Victorieuse de son combat contre Yuka, la Fict veut poursuivre la réduction des additifs dans ses produits et défend ses entreprises après l’adoption d’Egalim 2.

Au fond à gauche, Bernard Vallat, président de la Fict. Au fond à droite, Fabien Castanier, directeur général de la Fict lors de la conférence de presse du 7 octobre 2021.
Au fond à gauche, Bernard Vallat, président de la Fict. Au fond à droite, Fabien Castanier, directeur général de la Fict lors de la conférence de presse du 7 octobre 2021.
© Fict

La Fédération des industriels charcutiers traiteurs (Fict) a fait part de sa satisfaction quant aux verdicts des tribunaux de commerce de Paris, Brive et Aix-en-Provence qui lui ont donné raison face à l’application Yuka pour pratique commerciale trompeuse concernant la teneur en nitrites des charcuteries. « L’OMS avait signalé un effet cancérigène lié à la consommation de nitrites, mais l’Efsa a assuré qu’il n’y avait pas de danger pour une concentration inférieure à 150 mg par kg, avis qui n’a pas été contesté par l’Anses », rappelle Bernard Vallat, président de la Fict à l’occasion d’une conférence de presse le 7 octobre 2021. Entre 2016 et 2020, les entreprises de la Fict ont diminué de 20 % la concentration en nitrites de leurs produits, dont la limite française est fixée à 100 mg par kg. « Nous voulons encore diminuer cette concentration de 20 % selon les recettes et poursuivre nos progrès », insiste Bernard Vallat. La fédération reste ouverte au dialogue avec tout acteur voulant fournir des « informations avérées » sur les produits aux consommateurs.

Nous voulons encore diminuer la concentration en nitrites de 20 %

La Fict a, par ailleurs, salué l’adoption du texte de la loi Egalim 2 par le Parlement sur la sanctuarisation du prix des produits agricoles. Elle rappelle néanmoins que cette protection ne doit pas se faire au détriment du maillon des transformateurs. « Nos PME qui ont été fragilisées par la crise sanitaire ne doivent pas être la variable d’ajustement », avertit Bernard Vallat.

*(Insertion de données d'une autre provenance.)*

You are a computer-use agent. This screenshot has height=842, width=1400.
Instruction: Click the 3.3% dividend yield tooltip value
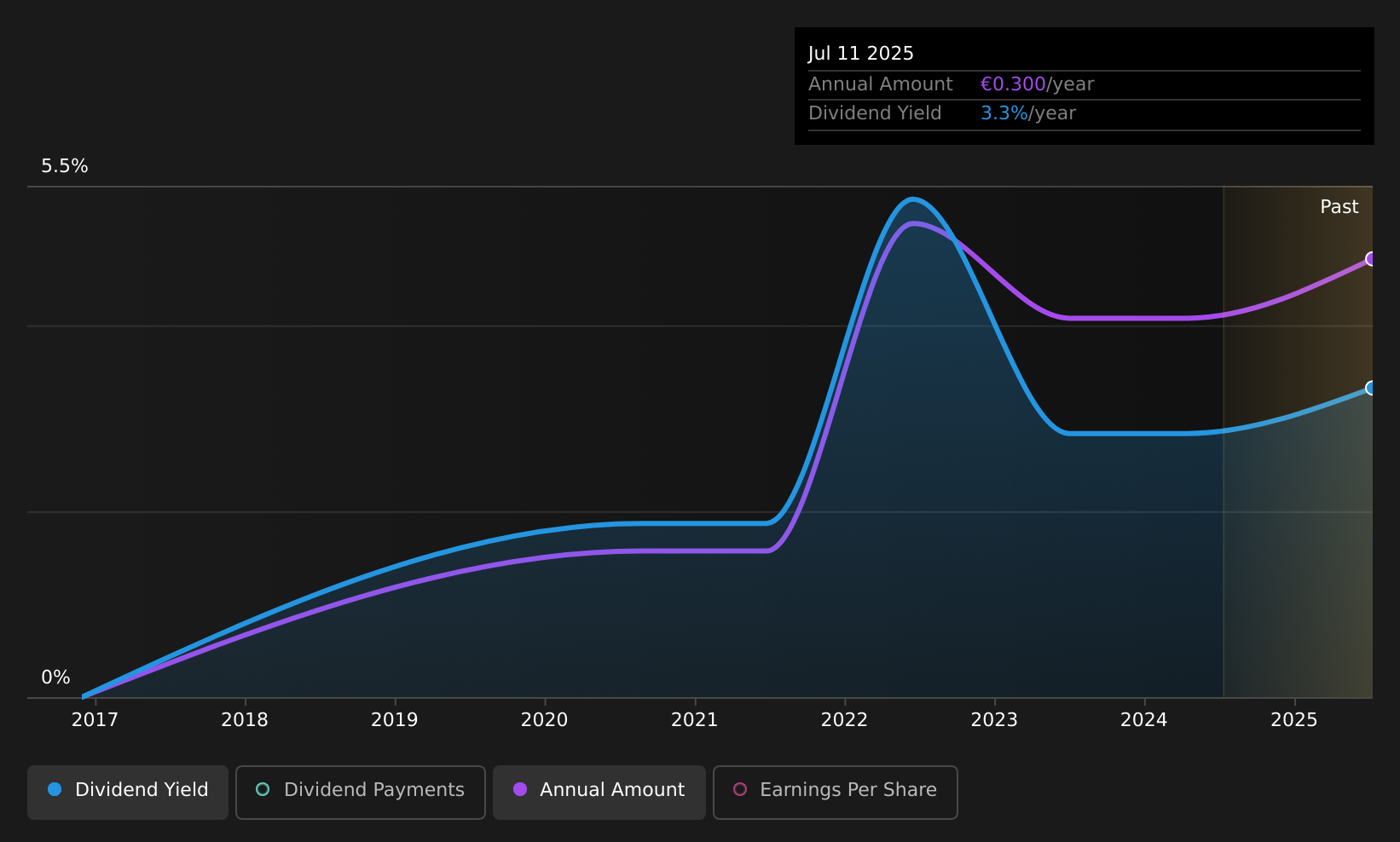(1004, 113)
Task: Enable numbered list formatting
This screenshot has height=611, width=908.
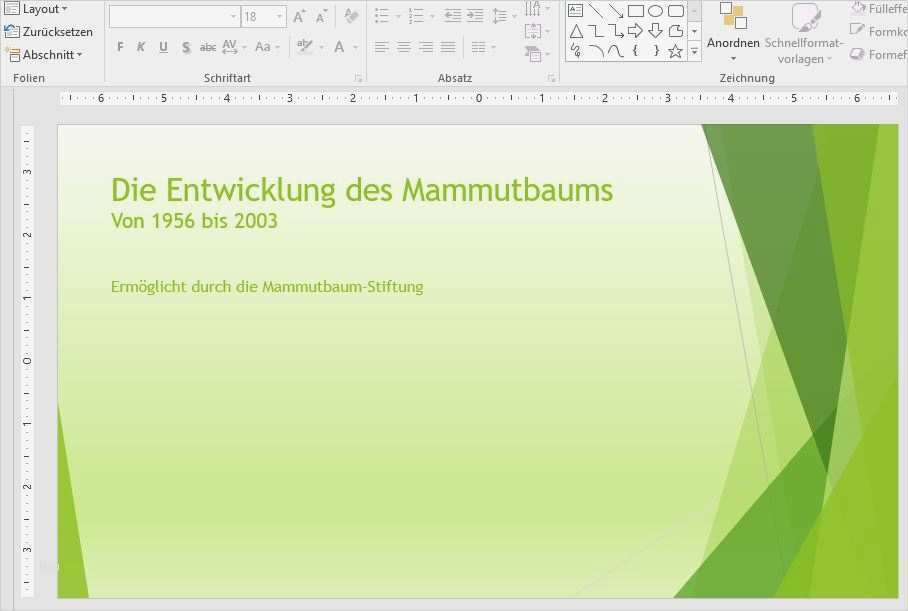Action: coord(414,15)
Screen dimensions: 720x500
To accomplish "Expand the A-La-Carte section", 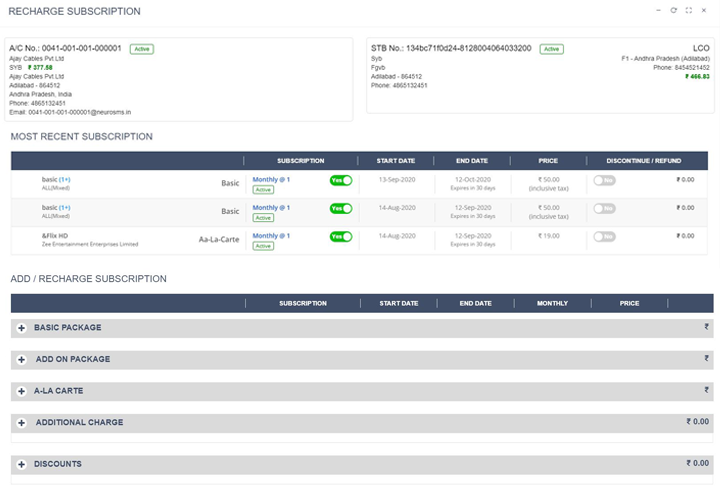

Un maintien de la consommation à domicile

Les ventes de charcuterie en grande distribution ont connu une croissance de 10 % en valeur et 6,8 % en volume en 2020, alors que les entreprises ont globalement vu un déclin de leur production en volume (-3,3 %), mais une croissance en valeur (+4,4 %). En août 2021, la consommation à domicile est en léger recul (-1,6 %) par rapport à août 2020, mais reste en croissance, comparée à août 2019 (+2,3 %). « La réouverture de la restauration et le climat maussade peuvent expliquer ce recul des ventes de cet été », souligne Fabien Castanier, directeur général de la Fict.